The lines to repeat are those below from the one containing "Bonde de fond gris D180 (420, 612)" down to the one containing "Plaque à bulles D300 BALNEO... (1110, 620)", both included; reproduce them exactly and nothing else.

**Source records**
——
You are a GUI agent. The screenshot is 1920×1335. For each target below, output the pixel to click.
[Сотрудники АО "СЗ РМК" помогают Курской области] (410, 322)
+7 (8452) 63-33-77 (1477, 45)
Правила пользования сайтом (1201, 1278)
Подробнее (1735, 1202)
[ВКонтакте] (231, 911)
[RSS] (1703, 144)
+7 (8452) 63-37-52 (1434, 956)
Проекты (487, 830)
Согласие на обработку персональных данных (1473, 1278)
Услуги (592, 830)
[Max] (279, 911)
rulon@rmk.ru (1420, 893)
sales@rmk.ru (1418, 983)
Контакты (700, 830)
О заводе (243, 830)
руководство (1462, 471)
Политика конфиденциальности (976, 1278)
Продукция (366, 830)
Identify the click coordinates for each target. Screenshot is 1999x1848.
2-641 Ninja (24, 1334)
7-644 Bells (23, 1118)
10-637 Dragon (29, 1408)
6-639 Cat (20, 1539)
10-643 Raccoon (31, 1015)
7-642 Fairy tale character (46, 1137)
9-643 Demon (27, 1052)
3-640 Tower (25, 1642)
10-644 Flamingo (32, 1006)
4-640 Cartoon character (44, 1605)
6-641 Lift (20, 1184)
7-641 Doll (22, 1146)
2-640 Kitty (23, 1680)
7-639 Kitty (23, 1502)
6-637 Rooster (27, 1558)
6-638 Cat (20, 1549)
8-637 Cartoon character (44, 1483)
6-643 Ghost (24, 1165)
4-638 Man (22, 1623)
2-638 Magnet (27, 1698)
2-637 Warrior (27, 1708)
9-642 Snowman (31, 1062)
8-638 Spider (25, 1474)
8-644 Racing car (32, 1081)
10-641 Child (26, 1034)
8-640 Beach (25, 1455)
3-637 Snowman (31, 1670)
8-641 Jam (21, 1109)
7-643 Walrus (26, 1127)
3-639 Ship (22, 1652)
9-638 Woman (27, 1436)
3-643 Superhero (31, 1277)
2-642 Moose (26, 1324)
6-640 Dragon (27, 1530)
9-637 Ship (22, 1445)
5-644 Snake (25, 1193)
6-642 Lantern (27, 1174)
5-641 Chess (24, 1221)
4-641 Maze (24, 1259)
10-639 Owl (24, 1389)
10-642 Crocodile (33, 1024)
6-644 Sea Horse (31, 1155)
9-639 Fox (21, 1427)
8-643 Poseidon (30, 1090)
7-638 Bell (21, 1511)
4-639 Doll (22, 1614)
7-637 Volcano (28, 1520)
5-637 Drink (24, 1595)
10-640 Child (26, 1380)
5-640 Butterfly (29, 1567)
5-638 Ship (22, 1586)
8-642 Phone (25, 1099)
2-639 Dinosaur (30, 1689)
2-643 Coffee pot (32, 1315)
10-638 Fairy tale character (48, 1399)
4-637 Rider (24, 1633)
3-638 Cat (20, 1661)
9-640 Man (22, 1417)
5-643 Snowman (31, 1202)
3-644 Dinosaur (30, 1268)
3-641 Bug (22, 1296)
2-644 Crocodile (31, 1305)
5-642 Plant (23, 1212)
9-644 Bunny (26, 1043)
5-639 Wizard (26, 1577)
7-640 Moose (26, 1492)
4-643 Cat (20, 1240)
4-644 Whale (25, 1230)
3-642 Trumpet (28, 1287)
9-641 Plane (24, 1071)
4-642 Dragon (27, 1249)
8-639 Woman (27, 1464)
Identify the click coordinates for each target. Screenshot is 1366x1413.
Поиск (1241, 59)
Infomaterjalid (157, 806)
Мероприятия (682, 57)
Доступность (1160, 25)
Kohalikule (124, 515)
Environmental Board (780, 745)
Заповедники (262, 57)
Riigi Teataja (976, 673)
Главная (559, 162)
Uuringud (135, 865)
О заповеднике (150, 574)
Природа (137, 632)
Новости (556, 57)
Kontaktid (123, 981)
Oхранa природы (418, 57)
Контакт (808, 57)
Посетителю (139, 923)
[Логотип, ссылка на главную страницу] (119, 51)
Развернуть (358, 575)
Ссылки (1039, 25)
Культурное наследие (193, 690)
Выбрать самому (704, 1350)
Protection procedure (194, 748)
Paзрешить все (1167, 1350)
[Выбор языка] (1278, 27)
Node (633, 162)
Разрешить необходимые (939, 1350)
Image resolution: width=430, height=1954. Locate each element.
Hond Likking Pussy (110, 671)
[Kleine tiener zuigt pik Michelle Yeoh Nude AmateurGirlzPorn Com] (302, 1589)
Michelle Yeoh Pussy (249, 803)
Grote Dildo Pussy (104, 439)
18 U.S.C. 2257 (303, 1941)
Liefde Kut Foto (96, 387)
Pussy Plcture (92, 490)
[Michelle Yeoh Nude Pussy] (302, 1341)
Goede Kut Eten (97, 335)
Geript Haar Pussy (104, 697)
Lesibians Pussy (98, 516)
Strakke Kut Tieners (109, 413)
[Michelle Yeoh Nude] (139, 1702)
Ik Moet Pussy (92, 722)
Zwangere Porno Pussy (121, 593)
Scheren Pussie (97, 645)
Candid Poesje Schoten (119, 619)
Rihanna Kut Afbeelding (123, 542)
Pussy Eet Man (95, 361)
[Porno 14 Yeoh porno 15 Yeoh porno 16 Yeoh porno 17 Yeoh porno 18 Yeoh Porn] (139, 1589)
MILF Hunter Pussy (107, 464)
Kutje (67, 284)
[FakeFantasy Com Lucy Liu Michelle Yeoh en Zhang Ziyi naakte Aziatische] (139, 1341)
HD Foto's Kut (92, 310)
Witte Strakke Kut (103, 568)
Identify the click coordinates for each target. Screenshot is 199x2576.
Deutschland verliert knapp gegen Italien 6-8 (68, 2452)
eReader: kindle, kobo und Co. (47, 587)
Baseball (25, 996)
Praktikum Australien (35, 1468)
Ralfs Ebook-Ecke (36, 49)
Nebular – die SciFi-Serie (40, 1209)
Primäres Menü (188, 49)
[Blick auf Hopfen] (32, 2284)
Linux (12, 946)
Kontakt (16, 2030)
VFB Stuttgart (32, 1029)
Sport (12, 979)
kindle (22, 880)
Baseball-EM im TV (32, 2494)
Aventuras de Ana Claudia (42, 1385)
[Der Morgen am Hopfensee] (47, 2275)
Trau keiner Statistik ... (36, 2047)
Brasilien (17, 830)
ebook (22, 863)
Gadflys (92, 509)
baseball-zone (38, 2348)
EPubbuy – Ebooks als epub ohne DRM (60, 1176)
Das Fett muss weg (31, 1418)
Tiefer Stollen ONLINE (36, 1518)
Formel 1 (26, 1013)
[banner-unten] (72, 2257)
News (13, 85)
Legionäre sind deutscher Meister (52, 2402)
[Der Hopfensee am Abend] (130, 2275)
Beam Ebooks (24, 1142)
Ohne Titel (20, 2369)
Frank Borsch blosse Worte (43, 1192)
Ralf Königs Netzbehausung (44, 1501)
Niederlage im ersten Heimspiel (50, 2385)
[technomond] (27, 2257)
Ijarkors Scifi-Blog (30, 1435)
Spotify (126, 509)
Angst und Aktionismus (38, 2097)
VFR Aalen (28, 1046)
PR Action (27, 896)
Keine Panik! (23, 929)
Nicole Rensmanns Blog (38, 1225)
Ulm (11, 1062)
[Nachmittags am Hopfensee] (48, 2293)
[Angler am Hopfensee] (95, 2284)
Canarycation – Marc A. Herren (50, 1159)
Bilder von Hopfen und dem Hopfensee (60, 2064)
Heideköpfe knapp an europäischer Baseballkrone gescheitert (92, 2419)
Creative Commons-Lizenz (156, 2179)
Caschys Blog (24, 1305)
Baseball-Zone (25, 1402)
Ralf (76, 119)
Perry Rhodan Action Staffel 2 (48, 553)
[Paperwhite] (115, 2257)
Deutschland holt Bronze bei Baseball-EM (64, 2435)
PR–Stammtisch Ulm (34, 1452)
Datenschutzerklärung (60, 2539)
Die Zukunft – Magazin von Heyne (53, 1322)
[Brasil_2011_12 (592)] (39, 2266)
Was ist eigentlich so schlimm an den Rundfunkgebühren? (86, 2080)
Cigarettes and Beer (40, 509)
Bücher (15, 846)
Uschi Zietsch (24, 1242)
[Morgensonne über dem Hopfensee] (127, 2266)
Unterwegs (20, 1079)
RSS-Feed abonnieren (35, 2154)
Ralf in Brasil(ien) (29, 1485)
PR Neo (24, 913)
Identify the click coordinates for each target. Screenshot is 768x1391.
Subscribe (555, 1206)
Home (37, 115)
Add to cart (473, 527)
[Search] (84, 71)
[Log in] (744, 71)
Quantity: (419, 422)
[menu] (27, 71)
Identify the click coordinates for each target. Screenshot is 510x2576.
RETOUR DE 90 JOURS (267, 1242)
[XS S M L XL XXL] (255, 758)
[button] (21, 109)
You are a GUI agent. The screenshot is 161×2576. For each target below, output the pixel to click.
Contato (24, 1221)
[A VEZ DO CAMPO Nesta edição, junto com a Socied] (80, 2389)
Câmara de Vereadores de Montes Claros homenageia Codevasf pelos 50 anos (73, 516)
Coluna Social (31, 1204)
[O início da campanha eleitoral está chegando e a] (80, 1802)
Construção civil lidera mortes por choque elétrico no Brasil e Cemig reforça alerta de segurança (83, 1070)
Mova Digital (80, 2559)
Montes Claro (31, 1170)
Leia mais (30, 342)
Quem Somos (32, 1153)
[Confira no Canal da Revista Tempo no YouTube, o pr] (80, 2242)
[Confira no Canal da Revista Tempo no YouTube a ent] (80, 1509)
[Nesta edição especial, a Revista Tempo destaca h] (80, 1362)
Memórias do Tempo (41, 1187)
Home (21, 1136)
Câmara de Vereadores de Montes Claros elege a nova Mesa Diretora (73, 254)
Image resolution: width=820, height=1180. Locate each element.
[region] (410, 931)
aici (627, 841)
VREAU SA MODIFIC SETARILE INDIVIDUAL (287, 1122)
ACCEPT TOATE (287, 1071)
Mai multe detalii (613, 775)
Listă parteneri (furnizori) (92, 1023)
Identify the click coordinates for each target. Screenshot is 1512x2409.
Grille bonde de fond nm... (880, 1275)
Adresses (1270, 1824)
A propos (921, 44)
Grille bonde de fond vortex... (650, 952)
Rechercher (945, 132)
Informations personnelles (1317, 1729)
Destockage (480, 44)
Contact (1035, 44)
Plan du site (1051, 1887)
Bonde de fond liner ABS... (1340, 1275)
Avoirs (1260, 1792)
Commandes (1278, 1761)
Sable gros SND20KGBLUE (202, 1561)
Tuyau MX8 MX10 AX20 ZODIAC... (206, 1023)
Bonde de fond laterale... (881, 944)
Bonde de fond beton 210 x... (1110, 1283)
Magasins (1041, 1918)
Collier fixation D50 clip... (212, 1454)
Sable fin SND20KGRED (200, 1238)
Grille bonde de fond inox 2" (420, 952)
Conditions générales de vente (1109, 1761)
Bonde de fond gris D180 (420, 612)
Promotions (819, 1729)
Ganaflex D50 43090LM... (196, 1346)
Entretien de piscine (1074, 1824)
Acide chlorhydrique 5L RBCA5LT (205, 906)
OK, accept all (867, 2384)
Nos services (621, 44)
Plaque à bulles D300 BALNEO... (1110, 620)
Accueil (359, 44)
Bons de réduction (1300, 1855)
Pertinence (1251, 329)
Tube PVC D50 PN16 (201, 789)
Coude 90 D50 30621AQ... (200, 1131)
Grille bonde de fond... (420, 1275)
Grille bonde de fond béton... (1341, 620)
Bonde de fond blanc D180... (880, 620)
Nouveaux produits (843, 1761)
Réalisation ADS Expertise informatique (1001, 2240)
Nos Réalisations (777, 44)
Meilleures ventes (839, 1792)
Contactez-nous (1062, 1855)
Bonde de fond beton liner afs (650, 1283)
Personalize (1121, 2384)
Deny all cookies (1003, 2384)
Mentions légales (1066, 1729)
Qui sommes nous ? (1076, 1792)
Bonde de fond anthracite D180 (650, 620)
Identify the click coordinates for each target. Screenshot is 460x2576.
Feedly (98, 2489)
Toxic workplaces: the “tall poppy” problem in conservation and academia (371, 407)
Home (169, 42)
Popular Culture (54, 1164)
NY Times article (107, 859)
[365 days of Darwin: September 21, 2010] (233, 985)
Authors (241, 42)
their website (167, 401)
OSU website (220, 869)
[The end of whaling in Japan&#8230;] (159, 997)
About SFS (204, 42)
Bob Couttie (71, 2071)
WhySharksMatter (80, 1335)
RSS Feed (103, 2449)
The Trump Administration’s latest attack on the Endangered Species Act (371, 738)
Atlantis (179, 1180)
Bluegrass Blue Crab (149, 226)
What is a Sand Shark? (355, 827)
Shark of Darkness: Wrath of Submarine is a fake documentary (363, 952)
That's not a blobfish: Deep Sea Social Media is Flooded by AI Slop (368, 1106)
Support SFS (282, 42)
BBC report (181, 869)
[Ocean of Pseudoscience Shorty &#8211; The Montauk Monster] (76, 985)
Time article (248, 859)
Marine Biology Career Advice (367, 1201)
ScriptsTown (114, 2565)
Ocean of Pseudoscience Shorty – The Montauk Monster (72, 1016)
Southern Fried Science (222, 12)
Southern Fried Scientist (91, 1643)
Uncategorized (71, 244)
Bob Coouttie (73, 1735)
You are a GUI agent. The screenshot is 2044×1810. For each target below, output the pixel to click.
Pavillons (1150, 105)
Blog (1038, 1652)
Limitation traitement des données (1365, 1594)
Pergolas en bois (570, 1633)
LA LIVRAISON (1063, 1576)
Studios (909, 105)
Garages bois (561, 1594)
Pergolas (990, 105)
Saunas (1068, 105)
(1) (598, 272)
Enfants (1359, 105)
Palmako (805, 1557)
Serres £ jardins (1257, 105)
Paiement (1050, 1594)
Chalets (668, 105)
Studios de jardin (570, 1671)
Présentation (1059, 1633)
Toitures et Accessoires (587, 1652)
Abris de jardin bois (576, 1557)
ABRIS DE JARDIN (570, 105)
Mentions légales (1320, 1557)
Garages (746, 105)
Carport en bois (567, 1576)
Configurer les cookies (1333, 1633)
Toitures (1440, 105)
——
**Exercise output**
Bonde de fond gris D180 (420, 612)
Promotions (819, 1729)
Ganaflex D50 43090LM... (196, 1346)
Entretien de piscine (1074, 1824)
Acide chlorhydrique 5L RBCA5LT (205, 906)
OK, accept all (867, 2384)
Nos services (621, 44)
Plaque à bulles D300 BALNEO... (1110, 620)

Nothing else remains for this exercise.